School Album 2012 Fall 112

Recently a university science major asked me some questions. “Do you recommend a young woman pursue a Ph.D. in science if she hopes to raise a family? Can she do both?” I had just finished speaking about my decision to leave my career and stay home with my “most important inorganic-organic composite material productions” (i.e. children). I have five daughters, so I’ve thought about these questions already.

I think the questions have to be asked with ultimate goals in mind. If education is only a means to a career, then no, it won’t make sense to expend the effort to achieve a career you are going to quit. A career as a means to provide for your family is certainly one good reason to go to college though, but it’s not the most important reason. We are made in the image of God, to learn, to discover, and to innovate. We’re made for knowledge. Knowledge is an end unto itself. When you learn or discover something, you own the knowledge. It becomes part of who you are.

But all the way to a doctoral degree? Yes, if that’s your interest and even if eventually you hope to be a homemaker. Before a Ph.D. is conferred, you have to contribute new knowledge to your field. It is immensely satisfying to know you played a role in pushing into the scientific unknown. You appreciate nature more deeply because you are trained to see the physical world at the molecular level. On a practical note—I don’t get the impression this is widely known—in the sciences graduate work is often supported with an assistantship, which is a full tuition waiver and a stipend paid to the student for doing research. That is, you can be paid to earn a scientific degree. Google it.

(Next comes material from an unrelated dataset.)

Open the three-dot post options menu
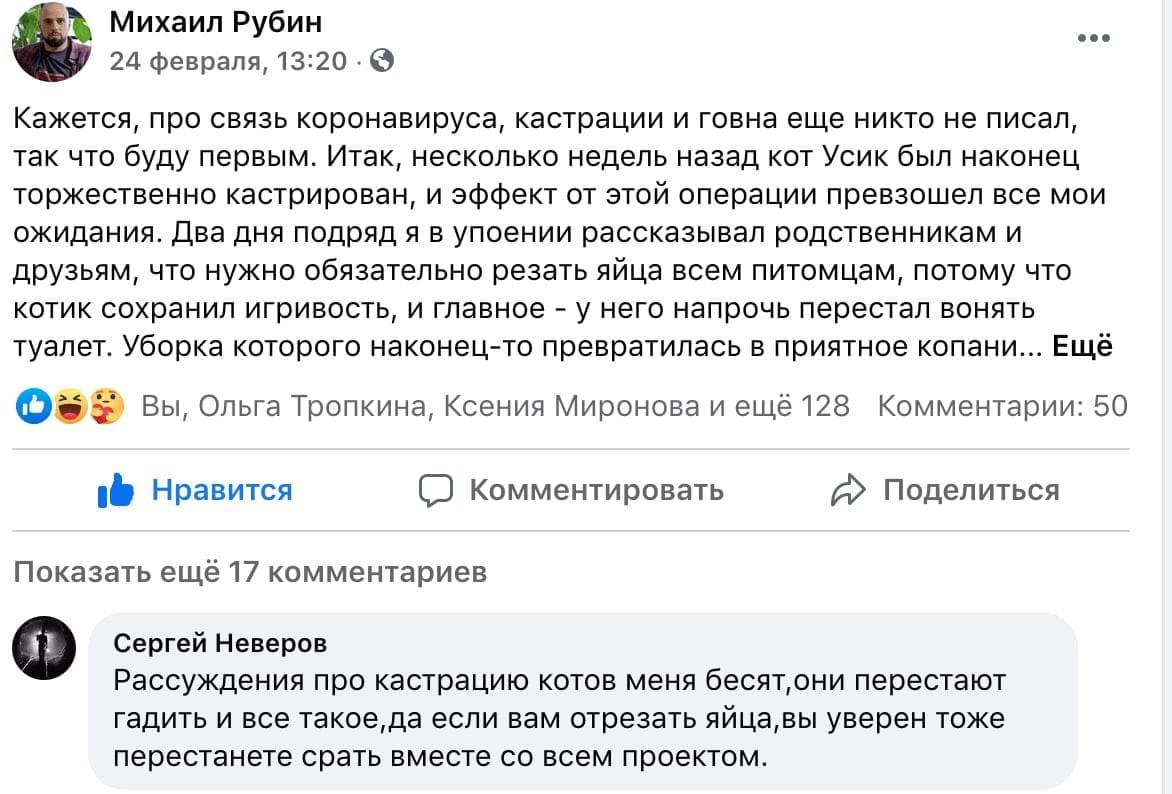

What about re-entering the workforce as a researcher after you’ve left? Well, the paradigm is that once you leave your scientific career, you cannot re-enter because you cease to be current on the latest research. However, I think young women should challenge that paradigm. It is not hard to stay current on the latest research by reading scientific journals (you need something to do all those hours you spend nursing and rocking), nor is it hard to expand your knowledge beyond your field through reading. Besides, mothers learn anew what it’s like to experience nature through the eyes of a child full of awe and wonder, something easily forgotten in the anxieties of adulthood. Or you may not wish to even enter the workforce. My scientific background and my faith led me to an interest in systematic theology and the history of science. Now I write, edit, teach, and learn as a continuing student, all from home.

So my advice to a young person interested in science but hoping to raise a family is: Go for it. Your path is unique. Don’t think in terms of careers, but in terms of knowledge and developing yourself as a person. Time spent studying the Handiwork of God is not time wasted, not for research scientists nor for mothers. God only knows what you will discover.